Symbolbild: Lesen Buch Bücher © picture alliance / dpa / Maximilian Schönherr
Von Barbara Spengler-Axiopoulos · 24.12.2012
Das bucklicht' Männlein und seine Geschwister Rumpelstilzchen, Zwerg Nase, der kleine Däumling geistern bis heute durch die Kinderstuben, und sie bekommen immer wieder mal neue Verwandte wie die Muggels.
Freundliche Zwerge dürfen mit Sympathie und Mitgefühl rechnen, vor allem, wenn sie unverschuldet unter ihrer Missgestalt leiden. Für Walter Benjamin, den Theodor Adorno den Schatzhauser der Philosophie, den Fürst der Zwerge nannte, war das bucklicht' Männlein ein ständiger Begleiter, Zeuge des nicht gelingenden Lebens.

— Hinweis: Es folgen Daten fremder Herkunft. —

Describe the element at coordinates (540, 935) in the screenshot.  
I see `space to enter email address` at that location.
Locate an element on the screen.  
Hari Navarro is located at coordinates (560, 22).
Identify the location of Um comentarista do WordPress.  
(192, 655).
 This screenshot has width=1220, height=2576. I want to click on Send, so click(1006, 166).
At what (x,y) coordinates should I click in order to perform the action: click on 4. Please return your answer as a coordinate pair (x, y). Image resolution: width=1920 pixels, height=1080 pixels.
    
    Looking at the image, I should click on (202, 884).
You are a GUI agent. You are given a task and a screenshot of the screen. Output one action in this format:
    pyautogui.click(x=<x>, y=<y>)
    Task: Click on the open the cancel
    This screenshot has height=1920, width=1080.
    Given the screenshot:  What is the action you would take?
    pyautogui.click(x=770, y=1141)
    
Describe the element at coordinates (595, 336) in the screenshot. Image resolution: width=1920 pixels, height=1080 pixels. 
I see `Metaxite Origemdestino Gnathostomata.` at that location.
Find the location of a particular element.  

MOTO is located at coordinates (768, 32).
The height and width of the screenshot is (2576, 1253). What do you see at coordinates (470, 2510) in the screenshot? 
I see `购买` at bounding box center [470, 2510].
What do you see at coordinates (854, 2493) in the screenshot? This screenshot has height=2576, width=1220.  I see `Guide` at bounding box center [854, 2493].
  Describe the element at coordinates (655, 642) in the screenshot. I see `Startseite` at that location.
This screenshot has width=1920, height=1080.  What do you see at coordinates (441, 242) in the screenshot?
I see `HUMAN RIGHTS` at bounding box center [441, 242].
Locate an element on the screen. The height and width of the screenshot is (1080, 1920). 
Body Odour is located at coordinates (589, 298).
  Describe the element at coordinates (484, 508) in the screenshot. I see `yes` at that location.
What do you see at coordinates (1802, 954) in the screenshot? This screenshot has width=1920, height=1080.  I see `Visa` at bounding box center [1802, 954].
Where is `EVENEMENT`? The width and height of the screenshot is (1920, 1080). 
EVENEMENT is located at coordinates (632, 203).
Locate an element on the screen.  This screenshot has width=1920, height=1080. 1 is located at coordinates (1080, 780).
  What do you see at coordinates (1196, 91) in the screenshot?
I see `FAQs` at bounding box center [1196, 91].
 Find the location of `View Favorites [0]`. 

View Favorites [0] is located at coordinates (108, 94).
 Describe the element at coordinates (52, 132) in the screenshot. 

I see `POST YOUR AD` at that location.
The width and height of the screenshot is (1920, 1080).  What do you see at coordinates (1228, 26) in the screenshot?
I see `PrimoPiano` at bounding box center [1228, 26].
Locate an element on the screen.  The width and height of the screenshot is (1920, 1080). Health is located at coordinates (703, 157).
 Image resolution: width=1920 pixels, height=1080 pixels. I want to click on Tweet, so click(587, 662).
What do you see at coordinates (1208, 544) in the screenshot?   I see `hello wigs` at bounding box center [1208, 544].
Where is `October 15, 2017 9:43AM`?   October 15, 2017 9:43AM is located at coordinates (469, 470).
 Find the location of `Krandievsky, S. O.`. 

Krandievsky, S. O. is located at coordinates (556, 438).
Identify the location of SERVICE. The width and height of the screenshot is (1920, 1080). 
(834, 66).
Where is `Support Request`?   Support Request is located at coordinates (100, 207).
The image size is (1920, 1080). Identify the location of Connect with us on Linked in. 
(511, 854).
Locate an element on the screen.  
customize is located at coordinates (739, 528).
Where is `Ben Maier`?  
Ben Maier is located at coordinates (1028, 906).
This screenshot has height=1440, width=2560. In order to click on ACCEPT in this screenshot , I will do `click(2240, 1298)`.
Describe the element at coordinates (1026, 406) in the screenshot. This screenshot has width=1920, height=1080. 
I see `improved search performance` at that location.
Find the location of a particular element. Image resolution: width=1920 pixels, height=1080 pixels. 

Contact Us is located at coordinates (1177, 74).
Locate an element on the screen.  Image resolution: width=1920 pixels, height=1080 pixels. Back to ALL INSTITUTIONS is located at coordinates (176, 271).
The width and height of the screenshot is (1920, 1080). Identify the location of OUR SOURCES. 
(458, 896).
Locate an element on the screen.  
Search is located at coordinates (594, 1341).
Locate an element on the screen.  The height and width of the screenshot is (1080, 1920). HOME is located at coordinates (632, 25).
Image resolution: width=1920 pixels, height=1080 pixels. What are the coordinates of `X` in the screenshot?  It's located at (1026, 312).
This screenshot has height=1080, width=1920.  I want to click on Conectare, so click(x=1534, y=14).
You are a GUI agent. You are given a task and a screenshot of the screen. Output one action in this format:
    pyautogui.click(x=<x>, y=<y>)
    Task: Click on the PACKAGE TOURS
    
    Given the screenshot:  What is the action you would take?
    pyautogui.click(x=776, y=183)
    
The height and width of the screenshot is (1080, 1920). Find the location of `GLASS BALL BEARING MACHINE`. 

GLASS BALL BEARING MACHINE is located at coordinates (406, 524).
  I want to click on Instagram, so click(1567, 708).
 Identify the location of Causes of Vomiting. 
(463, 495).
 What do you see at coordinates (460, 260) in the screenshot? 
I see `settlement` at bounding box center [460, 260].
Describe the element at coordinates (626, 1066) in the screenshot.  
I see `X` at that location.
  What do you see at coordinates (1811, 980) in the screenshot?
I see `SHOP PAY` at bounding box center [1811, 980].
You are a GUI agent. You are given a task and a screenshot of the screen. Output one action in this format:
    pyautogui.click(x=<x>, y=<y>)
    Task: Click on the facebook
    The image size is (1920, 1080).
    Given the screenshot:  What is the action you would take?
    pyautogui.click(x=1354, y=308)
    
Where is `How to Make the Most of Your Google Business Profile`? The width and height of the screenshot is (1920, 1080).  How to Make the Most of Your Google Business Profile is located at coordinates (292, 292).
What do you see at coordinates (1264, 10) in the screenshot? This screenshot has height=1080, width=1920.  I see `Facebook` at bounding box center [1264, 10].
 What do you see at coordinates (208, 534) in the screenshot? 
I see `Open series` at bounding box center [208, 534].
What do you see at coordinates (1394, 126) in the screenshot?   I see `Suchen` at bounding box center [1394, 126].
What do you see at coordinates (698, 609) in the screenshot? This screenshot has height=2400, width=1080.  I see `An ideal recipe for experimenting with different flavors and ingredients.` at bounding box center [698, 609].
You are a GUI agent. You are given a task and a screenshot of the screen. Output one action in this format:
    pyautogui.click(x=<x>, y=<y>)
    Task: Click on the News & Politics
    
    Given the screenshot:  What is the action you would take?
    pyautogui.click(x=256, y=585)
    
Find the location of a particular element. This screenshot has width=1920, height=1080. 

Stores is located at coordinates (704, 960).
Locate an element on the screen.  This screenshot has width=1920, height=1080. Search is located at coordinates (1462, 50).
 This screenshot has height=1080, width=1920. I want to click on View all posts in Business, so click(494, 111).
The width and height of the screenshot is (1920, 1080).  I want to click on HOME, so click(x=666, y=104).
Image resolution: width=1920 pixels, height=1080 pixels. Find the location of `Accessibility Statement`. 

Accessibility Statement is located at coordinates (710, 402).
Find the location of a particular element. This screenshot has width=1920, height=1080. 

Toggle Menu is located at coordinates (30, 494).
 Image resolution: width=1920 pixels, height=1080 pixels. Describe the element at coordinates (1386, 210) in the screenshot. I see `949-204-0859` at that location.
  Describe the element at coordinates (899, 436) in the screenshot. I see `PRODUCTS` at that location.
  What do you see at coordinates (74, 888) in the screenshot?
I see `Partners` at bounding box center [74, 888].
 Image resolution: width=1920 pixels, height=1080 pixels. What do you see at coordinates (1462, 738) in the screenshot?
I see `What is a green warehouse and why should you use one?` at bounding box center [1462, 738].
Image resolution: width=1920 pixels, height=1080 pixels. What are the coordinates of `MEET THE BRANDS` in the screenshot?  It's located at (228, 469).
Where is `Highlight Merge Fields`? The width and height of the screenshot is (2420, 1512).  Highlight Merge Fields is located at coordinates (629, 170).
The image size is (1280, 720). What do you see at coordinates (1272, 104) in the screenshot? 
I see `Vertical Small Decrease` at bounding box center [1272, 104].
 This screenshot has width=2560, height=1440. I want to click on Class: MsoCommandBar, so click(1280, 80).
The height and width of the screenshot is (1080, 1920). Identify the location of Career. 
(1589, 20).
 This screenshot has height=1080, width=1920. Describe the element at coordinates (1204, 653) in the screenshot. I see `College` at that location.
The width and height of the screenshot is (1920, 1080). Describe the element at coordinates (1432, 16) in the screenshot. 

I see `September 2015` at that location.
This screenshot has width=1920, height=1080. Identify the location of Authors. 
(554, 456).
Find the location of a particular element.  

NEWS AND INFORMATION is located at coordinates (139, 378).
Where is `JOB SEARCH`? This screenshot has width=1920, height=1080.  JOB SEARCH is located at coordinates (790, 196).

Aus zwei Romanen des 20. Jahrhunderts ragt eine bedrohliche und faszinierende Zwergenfigur empor: der wortgewaltige Oskar Matzerath aus dem Roman "Die Blechtrommel" von Günter Grass und der Zwerg von Pär Lagerquvist, der als Werkzeug und Urheber des Unheils am Hofe eines italienischen Renaissancefürsten sein Unwesen treibt. Diesen kleinen Wesen, die die literarische und die Märchenwelt bevölkern, spürt das Feature nach.